London, Jan 28, 2026, 07:51 GMT — Premarket
- LSEG shares ended Tuesday at 8,258p, down 3.7%, while the FTSE 100 rose 0.6%.
- FTSE Russell is consulting on cutting the minimum free-float bar for non-UK incorporated London listings in its UK index series.
- LSEG disclosed another day of share repurchases under its buyback programme.
London Stock Exchange Group plc (LSEG.L) is in focus ahead of the London open after its FTSE Russell unit floated a change to UK index entry rules for overseas companies. The group also disclosed fresh buyback activity as the stock hovers near its 52-week low.
The consultation lands as Britain pushes to revive an IPO market that has thinned out, and as regulators hunt for small rule changes that might make London easier to pick. For LSEG, which owns FTSE Russell, index eligibility matters because benchmark membership can steer passive fund flows and trading volumes.

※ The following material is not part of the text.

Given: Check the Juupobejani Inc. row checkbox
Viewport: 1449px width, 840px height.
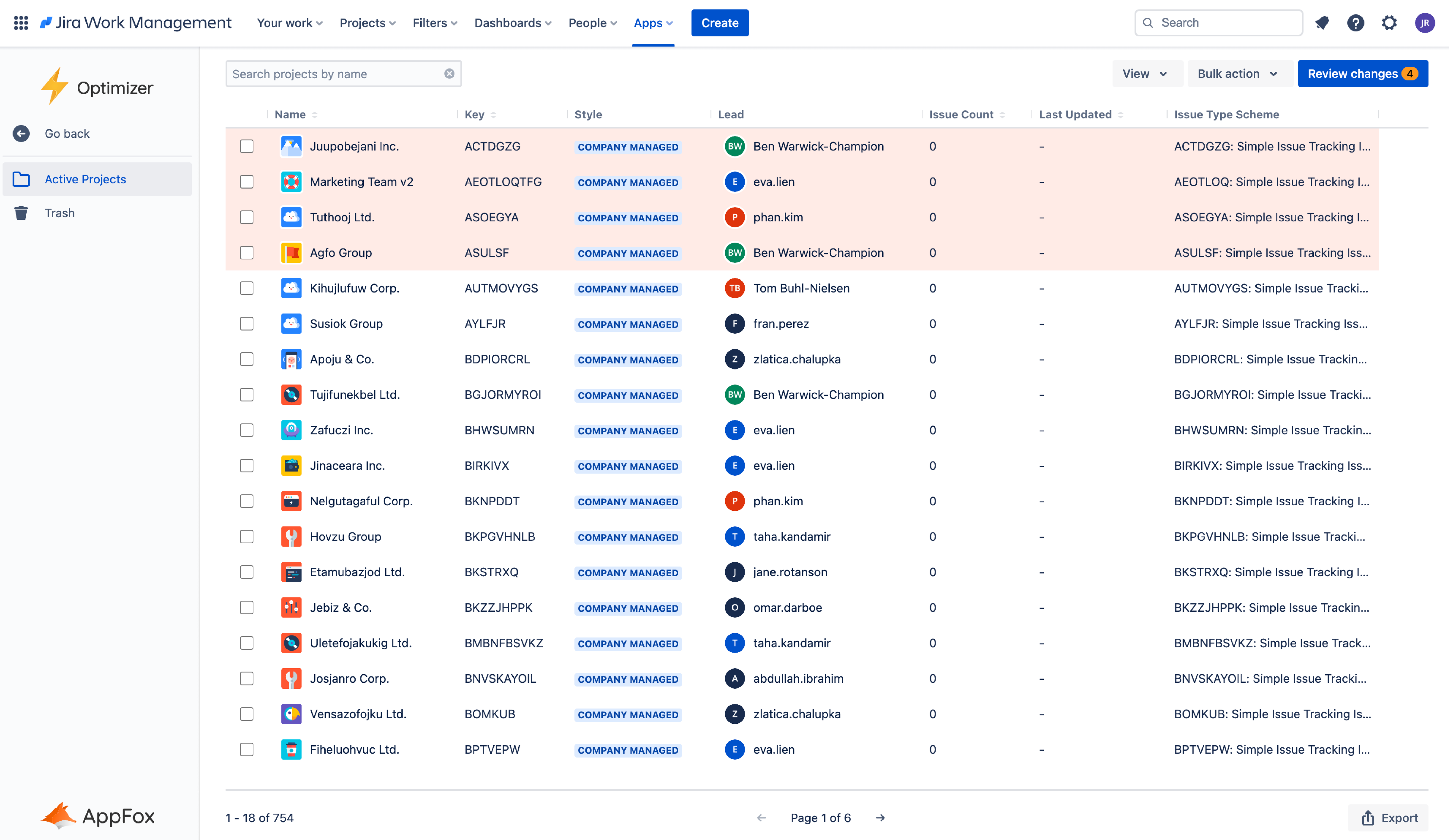Looking at the screenshot, I should pyautogui.click(x=247, y=147).
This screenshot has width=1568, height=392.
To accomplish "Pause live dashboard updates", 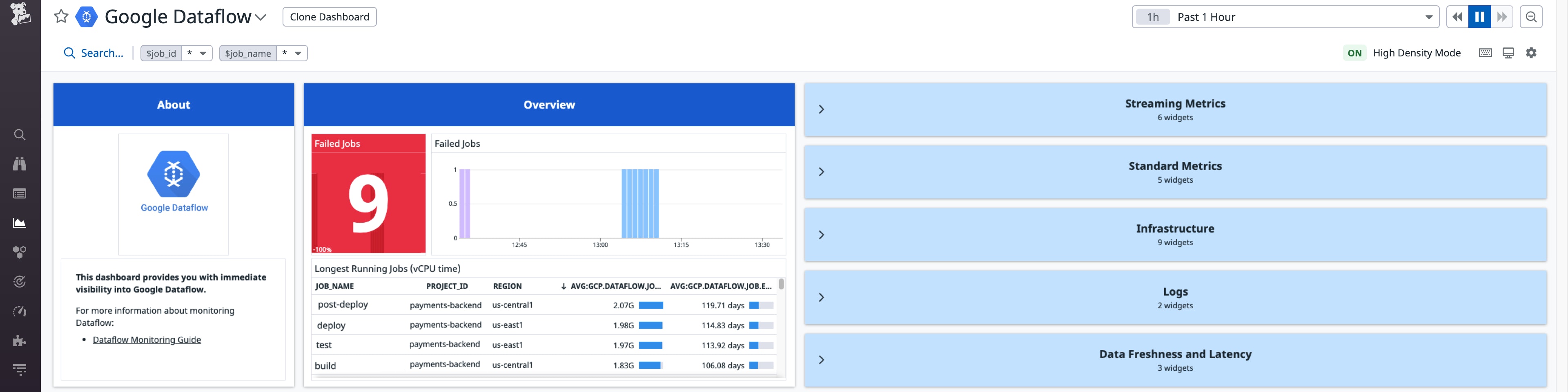I will pos(1480,16).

Free float — the shares available for public trading — is one of those tests, and FTSE thresholds feed into whether stocks are considered investable for major indices. Investors are also watching the U.S. Federal Reserve’s policy decision due later on Wednesday, a key driver for global risk appetite. (Federal Reserve)
LSEG shares closed on Tuesday at 8,258 pence, down 3.73% on the day, even as the FTSE 100 ended up 0.58%. The stock is about 32% below its 52-week high of 12,185 pence, according to Hargreaves Lansdown data. (Hargreaves Lansdown)
In a regulatory statement on Wednesday, LSEG said it bought 198,171 shares on Tuesday at an average 8,525.76 pence each, as part of a buyback programme it announced in November. The repurchased shares will be cancelled and the company said total voting rights would stand at 508,184,912 after the cancellation. (TradingView)
FTSE Russell’s consultation proposes lowering the minimum free-float threshold for non-UK incorporated companies in the FTSE UK Index Series to 10% from 25%, aligning the bar with UK-incorporated companies. The paper said the change would not affect the current index line-up because no non-UK incorporated companies are currently excluded for failing the 25% test, though the longer-term impact depends on whether eligible companies list in London. (LSEG)
London’s market has been searching for ways to stop a drift of listings to mainland Europe, the United States and Hong Kong, and LSEG said the split treatment on free-float is unique inside the wider FTSE Russell product range. The UK government has also been leaning on regulators to support growth, and new rules took effect this month scrapping the need for a prospectus for most capital raises. (Reuters)
Charles Hunt, head of research at broker Peel Hunt, welcomed the move, saying: “Anything that makes London more competitive and attractive to international businesses is a positive.” (Financial Times)
But a lower threshold is not a pipeline. Any pay-off for LSEG depends on whether overseas groups actually pick London and on whether the market gives them enough liquidity once they are here.